We need a group of key epidemiologists also ready to evaluate the disease and formulate a plan for the most effective treatment of the “microbial missile.” We need dedicated researchers who can identify and formulate treatment protocols, develop vaccines and research the most effective ways to eliminate the threat. Modern advances in biology should lessen the turnaround in the time it takes to look at a pathogen and then find a quick path to manufacturing drugs and vaccines at scale that could work against that pathogen or develop a universal treatment protocol to be implemented.
Exercises – practice. Now is the time to identify the personnel who would make up these teams and train them. We need to perform military-like exercises – “germ games” as Bill Gates called them in his TED Talk – to be ready for an outbreak. We’ve invested a lot as a nation to build up our military defenses – people, weapons and weapons platforms, hardware, software, logistics, networks, command structure – all of it. But if the next big threat to US human lives is microbial, what do we have invested right now to stop a major epidemic? Very little.
So we’ve got to get a response team ready. We’ve got to get a preparedness team ready to roll.
WHO is funded to monitor epidemics, but not to take action to stop them. We can’t let that gap go unfilled here in America.
The World Bank estimates that if we have a worldwide flu epidemic, we’d have millions of deaths. And they also say that as a result of the epidemic, global wealth would depreciate by more than $3 trillion. Not million, not billion – trillion.
Invest now. If we invested even a small fraction of that astronomical amount of money in readying to stop such an outbreak, wouldn’t it be worth it?

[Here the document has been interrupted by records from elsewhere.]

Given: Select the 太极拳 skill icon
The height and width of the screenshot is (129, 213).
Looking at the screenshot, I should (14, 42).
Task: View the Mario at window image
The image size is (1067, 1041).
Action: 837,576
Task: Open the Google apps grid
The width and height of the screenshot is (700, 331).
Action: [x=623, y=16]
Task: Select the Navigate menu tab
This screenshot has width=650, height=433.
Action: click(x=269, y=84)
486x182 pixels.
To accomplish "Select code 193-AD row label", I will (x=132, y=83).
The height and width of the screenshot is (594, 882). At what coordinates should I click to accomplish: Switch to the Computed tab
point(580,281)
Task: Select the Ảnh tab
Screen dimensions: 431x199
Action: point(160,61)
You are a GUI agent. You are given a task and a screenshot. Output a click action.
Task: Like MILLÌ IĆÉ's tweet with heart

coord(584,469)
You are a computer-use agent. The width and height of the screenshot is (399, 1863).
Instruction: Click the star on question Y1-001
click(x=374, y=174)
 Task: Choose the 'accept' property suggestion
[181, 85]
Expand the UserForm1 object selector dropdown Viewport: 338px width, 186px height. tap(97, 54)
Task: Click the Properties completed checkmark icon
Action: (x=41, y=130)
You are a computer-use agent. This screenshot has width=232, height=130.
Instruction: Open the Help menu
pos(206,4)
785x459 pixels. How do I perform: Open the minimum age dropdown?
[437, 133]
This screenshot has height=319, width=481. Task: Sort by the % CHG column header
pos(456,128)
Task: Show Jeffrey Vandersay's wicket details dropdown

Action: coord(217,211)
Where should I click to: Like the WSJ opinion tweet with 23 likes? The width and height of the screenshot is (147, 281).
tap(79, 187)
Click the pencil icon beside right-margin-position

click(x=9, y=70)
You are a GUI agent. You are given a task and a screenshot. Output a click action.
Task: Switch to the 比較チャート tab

And this kind of investment would evolve significant benefits beyond just being ready for the next pandemic. This should absolutely be a priority. We can build a terrific response system.
Leverage technology. Technology is advancing at such a rapid pace that we’re barely able to keep up with and implement the improvements made on a monthly and yearly basis. So who knows the kind of technology we’d be able to leverage in the future. But even so, currently we can use modern technology that is now as simple and basic as cell phones. Cell phones can get information fed in from the public and can also be used to get information back out instantaneously. Satellite tracking can monitor people movement.
Response. Why not pair the medical people with the military to take advantage of the military’s ability to move quickly in response to a threat? It’s an idea Bill Gates surfaced in his talk, and I would agree with the strategy. There’s not one area of America we couldn’t get to quickly if we paired up the medical personnel with military movement and transportation.
There is a lot of room for progress and a lot we can do to be ready for the next pandemic. And we need to start now.